Order and judgment (one paper), Supreme Court, New York County (Lewis Friedman, J.), entered March 9, 1994, which, insofar as appealed from, dismissed the first and second causes of action in the hybrid CPLR article 30/article 78 petition and declared that the adoption in February of 1991 of certain amendments to 14 NYCRR part 586 was within the authority granted by the New York State Legislature, unanimously affirmed, without costs.
Contrary to petitioners-plaintiffs contention, the regulations challenged merely implement a broadly articulated legislative goal and were adopted pursuant to statutory authority (see, e.g., Matter of Rainbow Beach Assn. v New York State Dept. of Health, 187 AD2d 891).
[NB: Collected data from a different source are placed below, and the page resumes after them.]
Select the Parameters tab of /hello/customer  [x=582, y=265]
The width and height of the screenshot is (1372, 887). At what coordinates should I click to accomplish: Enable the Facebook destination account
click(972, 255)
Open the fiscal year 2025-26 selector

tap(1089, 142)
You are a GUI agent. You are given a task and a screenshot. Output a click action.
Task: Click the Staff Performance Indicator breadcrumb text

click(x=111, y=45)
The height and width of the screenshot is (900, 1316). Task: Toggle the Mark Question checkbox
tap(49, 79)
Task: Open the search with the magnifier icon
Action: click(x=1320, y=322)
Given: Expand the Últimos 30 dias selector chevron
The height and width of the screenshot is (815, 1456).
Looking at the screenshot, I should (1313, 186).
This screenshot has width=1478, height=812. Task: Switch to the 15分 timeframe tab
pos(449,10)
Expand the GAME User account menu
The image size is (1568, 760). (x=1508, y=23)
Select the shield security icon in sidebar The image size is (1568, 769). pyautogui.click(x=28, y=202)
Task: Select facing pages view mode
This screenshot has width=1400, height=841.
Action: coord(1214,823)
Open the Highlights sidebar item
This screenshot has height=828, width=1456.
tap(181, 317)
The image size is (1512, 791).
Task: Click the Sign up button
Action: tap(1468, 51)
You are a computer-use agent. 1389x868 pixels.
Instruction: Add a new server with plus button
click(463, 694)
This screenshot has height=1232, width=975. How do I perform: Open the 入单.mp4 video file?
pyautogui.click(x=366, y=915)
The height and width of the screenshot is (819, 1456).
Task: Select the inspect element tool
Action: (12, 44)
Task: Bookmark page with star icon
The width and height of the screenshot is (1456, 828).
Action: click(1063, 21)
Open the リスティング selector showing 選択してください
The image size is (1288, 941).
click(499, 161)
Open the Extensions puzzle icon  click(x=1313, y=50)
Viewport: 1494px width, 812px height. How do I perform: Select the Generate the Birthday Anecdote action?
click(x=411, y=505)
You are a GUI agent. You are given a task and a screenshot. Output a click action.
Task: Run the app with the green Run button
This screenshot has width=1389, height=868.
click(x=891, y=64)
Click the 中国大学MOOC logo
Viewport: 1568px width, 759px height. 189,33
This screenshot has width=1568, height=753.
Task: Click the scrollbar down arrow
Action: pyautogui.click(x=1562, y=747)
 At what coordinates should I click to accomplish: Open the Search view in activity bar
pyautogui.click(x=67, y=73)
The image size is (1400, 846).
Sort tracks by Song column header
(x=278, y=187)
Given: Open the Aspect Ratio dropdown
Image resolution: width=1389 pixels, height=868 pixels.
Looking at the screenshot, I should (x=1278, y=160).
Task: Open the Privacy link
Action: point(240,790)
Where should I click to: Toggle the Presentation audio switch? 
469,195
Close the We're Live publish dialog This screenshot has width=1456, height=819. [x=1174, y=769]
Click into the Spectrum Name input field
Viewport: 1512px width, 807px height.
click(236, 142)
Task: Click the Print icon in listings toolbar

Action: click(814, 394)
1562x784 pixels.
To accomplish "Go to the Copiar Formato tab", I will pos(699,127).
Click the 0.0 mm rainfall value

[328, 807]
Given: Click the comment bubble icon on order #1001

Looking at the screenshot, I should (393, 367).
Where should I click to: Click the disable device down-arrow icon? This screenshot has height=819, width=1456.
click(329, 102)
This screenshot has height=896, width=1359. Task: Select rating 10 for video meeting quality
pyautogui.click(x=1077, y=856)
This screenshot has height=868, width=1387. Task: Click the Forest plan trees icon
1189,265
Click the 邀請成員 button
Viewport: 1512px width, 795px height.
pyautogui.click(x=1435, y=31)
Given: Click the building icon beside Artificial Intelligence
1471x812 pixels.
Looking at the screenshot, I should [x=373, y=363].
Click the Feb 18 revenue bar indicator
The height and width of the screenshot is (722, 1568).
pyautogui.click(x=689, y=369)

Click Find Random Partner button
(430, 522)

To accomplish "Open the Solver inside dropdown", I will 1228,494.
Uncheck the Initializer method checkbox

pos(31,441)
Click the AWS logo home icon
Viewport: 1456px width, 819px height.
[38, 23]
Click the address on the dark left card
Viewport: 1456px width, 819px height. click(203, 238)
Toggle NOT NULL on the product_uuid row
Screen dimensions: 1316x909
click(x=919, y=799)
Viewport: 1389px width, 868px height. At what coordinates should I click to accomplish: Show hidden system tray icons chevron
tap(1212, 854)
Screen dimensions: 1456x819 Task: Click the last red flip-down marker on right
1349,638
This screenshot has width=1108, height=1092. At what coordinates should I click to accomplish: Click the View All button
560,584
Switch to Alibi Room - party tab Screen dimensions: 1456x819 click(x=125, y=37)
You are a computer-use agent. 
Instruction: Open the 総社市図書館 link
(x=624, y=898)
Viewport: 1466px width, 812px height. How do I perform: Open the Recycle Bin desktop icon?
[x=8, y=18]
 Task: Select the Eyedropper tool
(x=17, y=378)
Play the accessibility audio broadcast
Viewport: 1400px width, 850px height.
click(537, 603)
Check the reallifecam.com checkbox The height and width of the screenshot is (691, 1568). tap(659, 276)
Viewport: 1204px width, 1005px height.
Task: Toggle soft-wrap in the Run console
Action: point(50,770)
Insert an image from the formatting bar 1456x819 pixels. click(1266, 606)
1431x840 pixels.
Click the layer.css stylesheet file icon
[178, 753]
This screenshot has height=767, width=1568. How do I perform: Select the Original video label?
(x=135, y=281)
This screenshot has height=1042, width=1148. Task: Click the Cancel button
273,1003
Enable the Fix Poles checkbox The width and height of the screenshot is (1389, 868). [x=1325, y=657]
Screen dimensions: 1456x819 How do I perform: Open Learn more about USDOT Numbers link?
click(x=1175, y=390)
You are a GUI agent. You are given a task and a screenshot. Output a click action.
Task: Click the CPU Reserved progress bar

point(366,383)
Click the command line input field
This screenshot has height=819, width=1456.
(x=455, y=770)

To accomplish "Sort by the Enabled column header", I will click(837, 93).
Respondent is authorized to establish and maintain community residences that are "homelike” (Mental Hygiene Law § 1.03 [28]) and the subject facility will be consistent with the legislative mandate, since its residents will function as a "family unit, living as a single housekeeping unit” in a way "designed to replace the usual institutional setting” (Incorporated Vil. of Freeport v Association for Help of Retarded Children, 94 Misc 2d 1048, 1049, affd 60 AD2d 644).
We have considered the remaining arguments raised by petitioners-plaintiffs, and find them to be without merit. Concur—Murphy, P. J., Wallach, Kupferman and Williams, JJ.